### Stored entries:
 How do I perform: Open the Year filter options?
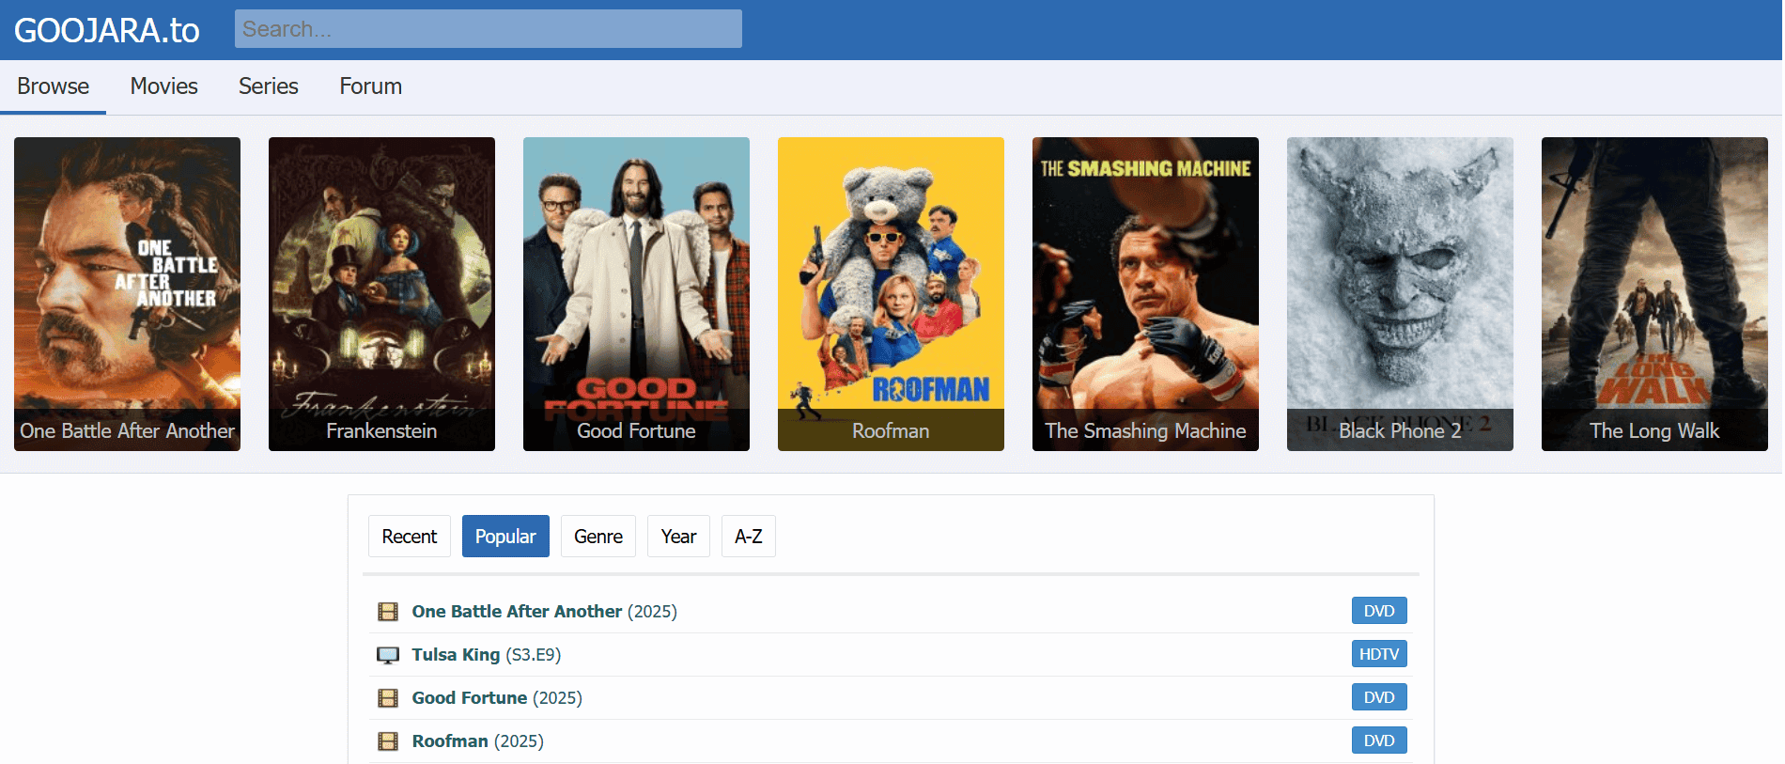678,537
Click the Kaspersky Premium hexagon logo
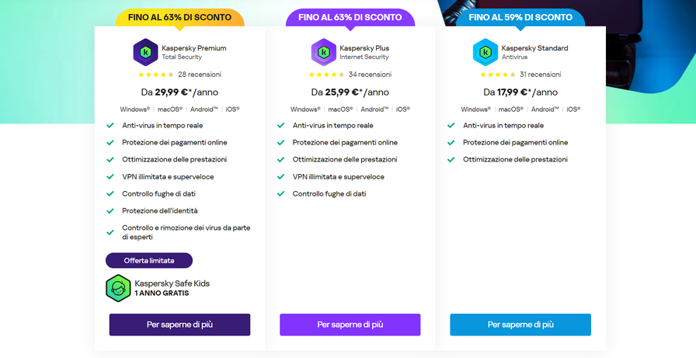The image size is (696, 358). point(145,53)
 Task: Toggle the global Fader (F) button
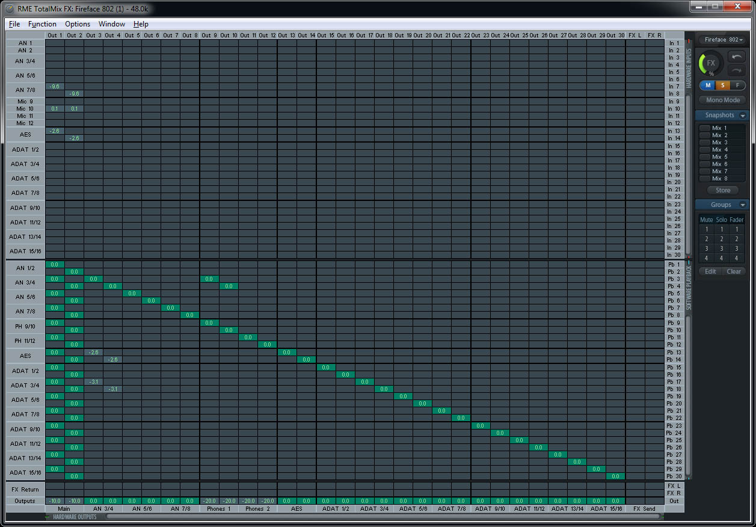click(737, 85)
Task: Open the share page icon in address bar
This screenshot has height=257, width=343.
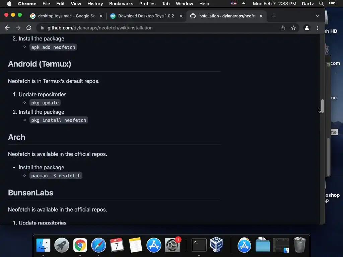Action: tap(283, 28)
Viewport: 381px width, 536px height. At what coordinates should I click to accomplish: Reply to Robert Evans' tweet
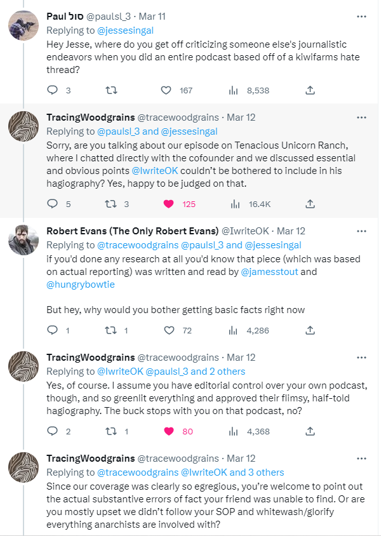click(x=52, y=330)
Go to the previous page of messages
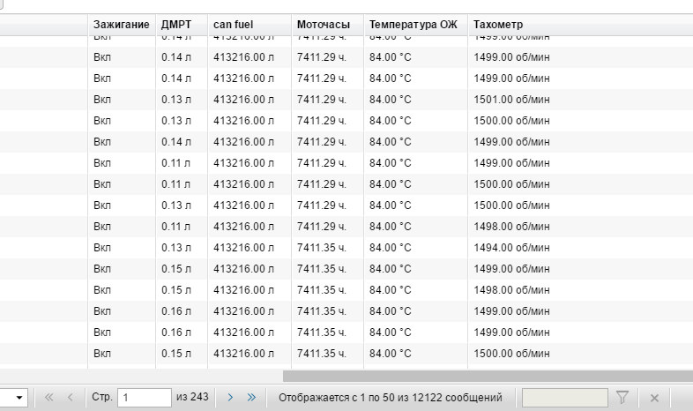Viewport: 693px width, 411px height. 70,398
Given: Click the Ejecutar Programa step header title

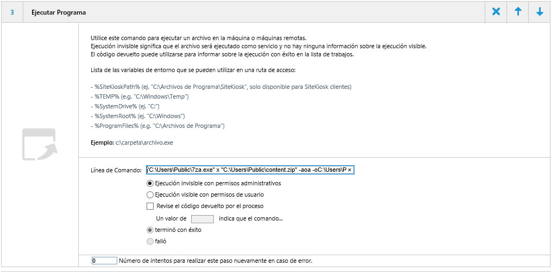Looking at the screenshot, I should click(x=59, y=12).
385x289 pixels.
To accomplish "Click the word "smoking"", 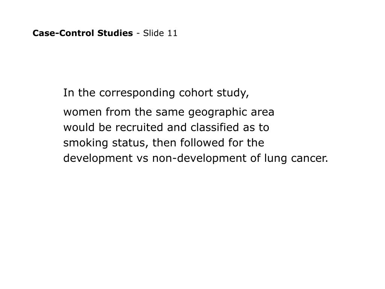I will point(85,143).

### What the task asks:
When you reach the line with "Go to the previous page of messages" in the records above, start writing out each line exactly, and stop after the line with "385x289 pixels.". Pictures stay out.

### Written response:
Go to the previous page of messages
Viewport: 693px width, 411px height. 70,398
Given: Click the Ejecutar Programa step header title

Looking at the screenshot, I should click(x=59, y=12).
385x289 pixels.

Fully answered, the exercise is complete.